Lower-Tox Living: READ LABELS

Due to the complexity of all of my medical diagnoses, I’ve had to meet with a nutritionist and dietician on more than one occassion. When I could not get control of my heart failure, I felt I was on every “diet” out there – mediterranean, low saturated fat, low sodium, low cholesterol, and minimized liquids, which meant I became quite educated at reading food labels. Then I was diagnosed with cancer and needed a bone marrow transplant, which required a whole new set of foods to think about. By that time, my heart failure was a bit more managed, but my gut had been through the wringer. So much so that I needed a colonoscopy and endoscopy to see what was going on. The results? The chemo was so effective, that it basically destroyed my insides, but time would heal.

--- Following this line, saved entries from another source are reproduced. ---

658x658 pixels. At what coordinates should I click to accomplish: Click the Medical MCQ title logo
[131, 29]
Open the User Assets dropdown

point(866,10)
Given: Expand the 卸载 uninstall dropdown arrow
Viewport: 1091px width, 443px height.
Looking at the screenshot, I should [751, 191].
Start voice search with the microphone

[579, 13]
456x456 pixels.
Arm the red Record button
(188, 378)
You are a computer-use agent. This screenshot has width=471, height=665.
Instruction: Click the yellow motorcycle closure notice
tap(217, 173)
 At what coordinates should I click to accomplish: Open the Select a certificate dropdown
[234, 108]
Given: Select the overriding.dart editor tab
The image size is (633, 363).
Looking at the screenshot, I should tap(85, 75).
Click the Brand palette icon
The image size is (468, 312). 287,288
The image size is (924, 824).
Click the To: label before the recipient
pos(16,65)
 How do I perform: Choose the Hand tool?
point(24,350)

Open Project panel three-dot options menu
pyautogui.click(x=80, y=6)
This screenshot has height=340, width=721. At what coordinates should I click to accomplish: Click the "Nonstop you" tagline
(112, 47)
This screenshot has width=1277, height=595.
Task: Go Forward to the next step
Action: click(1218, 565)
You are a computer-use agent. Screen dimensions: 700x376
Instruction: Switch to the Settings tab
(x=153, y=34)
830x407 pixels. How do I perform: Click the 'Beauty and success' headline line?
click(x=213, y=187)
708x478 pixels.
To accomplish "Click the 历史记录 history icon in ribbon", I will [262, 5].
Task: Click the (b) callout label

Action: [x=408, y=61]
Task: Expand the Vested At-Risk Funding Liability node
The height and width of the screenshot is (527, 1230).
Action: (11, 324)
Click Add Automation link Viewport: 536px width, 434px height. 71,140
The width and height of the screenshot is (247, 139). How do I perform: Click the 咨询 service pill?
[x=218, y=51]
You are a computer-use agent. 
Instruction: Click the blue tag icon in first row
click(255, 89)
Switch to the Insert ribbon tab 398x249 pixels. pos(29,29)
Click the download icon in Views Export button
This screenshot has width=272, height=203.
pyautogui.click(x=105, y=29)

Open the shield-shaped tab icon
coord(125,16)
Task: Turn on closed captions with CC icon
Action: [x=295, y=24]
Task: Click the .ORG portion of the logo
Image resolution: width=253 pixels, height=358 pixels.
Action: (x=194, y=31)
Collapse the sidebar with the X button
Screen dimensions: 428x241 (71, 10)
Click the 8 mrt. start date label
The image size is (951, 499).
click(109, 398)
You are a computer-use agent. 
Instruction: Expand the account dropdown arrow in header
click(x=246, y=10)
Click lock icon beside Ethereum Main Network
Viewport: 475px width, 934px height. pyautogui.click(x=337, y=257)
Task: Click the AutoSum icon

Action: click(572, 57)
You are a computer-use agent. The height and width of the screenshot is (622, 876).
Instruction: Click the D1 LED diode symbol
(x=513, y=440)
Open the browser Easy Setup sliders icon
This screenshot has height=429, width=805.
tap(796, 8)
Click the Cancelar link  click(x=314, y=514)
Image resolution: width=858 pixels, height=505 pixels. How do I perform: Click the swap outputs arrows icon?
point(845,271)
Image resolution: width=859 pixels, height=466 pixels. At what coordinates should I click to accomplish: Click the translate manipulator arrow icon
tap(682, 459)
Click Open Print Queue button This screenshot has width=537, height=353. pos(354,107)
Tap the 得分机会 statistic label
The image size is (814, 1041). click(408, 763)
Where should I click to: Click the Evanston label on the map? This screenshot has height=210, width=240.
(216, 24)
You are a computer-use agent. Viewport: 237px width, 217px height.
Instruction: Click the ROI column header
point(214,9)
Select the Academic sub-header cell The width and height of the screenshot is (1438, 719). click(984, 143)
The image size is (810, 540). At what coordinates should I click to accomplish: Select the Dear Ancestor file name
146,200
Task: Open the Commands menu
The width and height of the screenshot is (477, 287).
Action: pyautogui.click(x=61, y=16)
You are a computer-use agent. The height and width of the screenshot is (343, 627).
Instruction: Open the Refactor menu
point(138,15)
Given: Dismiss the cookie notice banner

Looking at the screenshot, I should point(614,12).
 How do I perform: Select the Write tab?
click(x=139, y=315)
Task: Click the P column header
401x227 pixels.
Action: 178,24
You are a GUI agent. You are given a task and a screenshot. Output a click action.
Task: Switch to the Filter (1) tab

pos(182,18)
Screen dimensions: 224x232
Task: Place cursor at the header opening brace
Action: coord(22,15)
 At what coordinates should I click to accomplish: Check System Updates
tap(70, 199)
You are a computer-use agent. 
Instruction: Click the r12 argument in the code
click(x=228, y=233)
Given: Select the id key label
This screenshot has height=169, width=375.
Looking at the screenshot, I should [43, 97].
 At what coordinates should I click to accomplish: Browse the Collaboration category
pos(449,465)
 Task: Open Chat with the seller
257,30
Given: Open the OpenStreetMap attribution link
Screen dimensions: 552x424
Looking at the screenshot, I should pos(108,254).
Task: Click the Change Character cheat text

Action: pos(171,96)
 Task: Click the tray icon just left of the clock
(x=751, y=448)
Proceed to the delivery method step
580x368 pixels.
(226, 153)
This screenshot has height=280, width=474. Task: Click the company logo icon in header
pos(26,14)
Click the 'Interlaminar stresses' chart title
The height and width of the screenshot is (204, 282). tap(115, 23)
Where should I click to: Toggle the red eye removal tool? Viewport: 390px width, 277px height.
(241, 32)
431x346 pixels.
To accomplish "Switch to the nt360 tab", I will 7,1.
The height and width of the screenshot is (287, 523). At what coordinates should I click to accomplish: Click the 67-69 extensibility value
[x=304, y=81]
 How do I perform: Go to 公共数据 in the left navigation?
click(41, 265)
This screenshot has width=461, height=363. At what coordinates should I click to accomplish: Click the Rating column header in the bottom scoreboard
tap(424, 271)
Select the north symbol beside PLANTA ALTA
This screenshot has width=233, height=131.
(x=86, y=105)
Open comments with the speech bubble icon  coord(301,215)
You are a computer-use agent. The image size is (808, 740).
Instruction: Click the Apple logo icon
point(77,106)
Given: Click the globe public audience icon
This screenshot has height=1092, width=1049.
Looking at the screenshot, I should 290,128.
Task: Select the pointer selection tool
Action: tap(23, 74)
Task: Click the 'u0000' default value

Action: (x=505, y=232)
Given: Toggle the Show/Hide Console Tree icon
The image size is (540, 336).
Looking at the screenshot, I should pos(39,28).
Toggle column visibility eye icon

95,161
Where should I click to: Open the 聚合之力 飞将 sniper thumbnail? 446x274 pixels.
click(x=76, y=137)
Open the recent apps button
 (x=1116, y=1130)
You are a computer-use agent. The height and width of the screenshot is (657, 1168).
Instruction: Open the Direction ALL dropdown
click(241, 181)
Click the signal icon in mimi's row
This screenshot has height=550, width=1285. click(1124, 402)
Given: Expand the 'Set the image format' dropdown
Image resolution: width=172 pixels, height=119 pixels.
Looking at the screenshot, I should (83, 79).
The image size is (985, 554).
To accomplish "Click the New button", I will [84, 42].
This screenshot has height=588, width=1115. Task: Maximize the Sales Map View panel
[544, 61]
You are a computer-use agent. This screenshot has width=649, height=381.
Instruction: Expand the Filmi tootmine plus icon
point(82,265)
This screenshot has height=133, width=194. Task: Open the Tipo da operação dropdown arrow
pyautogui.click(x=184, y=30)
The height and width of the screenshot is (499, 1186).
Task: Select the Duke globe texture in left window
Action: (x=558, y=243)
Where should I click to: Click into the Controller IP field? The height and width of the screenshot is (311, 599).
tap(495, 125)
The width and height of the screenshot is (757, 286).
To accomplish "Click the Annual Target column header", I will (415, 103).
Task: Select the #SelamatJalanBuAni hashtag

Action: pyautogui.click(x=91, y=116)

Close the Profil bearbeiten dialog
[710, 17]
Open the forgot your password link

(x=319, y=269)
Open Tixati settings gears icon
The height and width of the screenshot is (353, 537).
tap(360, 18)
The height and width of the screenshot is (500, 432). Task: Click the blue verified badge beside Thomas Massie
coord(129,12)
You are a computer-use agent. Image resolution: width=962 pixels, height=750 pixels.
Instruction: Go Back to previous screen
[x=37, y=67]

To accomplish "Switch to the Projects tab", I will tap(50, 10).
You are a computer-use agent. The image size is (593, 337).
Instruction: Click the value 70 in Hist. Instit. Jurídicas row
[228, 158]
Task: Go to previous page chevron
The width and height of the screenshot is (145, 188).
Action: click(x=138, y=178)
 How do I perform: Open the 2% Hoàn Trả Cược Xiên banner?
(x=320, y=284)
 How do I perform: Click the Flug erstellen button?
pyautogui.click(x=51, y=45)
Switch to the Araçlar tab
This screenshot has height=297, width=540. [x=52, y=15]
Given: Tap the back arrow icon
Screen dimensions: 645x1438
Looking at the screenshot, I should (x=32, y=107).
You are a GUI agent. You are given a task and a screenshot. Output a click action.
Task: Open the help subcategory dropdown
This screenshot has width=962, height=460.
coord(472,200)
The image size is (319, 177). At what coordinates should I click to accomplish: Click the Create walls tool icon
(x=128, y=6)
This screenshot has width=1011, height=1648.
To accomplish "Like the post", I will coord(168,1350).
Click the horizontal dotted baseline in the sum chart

After my BMT, in order to limit toxins and decrease every risk of infection I could, I read EVERY food label to ensure my body was getting the best of everything so it could heal. Chemo didn’t just destroy my insides, but caused me to lose all my hair, several layers of skin over my whole body (including the bottoms of my feet, I’m telling you, everywhere), severe mouth sores, nerves (had severe neuropathy), energy levels, feminine organs, you name it. My chemo killed it. Not to mention, the cancer itself (all praise to God for that)!
But like I said, my body was left in shambles. After meeting with a nutritionist, I realized I had to do my best to jumpstart my body again, which meant eating the best I could. When I started to looking at food labels from an ingredients standpoint, I was appalled at what I was reading and COULDN’T read. On some items, I couldn’t even pronounce what it was, so why was I letting that in my body? So what’s the big deal? Why does it matter what the food labels tell us? Well, our bodies deserve the best if we want them to function the best they can.
Reading food labels:
- Manages health conditions – this was my number one reason! By being able to see carbs, sodium, fats, calories, fiber, vitamins and minerals, and most of all, ingredients, I could see what was giving me the best bang for my buck.
- Tells you what you’re eating. When you look at an ingredients list, are you able to define what each ingredient is, much less pronounce it? If you can’t, it may not be the best thing to put in your body.
- Defines what’s on the front of the box. If there are claims on the front of a packaged item that something is low-fat or no sugar, check to see what ingredients they are using in its place. Anytime you see “-ose” at the end, it typically means an artificial sweetener is being used and they aren’t as “sweet” as you think they may be, adding chemicals to your food.
So how do you read a label? Here are a few things to consider:
- Order. Pay attention to the order of ingredients. The first few items are what make up most of the food item, as it is calculated by weight. If the first few ingredients aren’t food, it’s probably not food.
- Length. If the list is long, it’s most likely processed and not real food.
- Readability. If you can’t read several of the ingredients, they probably aren’t real ingredients.
- If it doesn’t sound like something you should eat, you probably shouldn’t. Most can read the words red-40, but it doesn’t mean it should be consumed. A quick search will stop you right in your tracks!
- Better is best. You will never find perfect! Whole foods (unprocessed foods) are always the better choice, but even organic foods still can have toxins saturated in them. I feel the best mentality you can have is anything “better,” is just better, and sometimes better is the best.
Put simply: if it’s not food, it’s not food. If God didn’t make it, it isn’t food. Food is fuel. Food is meant to support our bodies and give us energy. If the foods we choose to eat have labels filled with non-food items, it’s hard for our bodies to make up what is missing, let alone fight whatever was just digested, that isn’t meant to be digested.
I say all of this, not being perfect, in ANY way. I say this as someone who still likes 100 Grand candy bars. Ice cream. Pizza. But as I’ve learned, all in moderation. When I do consume these things, I try to take note and think, how can I also support my system with the other foods I eat?
Labels matter. What we eat matters. Take some time to read labels. Yes, it will take time, but it is so worth it! Nowadays, almost everything you can find online too, so if it’s easier to look online, that’s an option too. But once you know what ingredients your staple items have, then you know. Choose well and choose wisely. It’ll all be worth it and your body will thank you!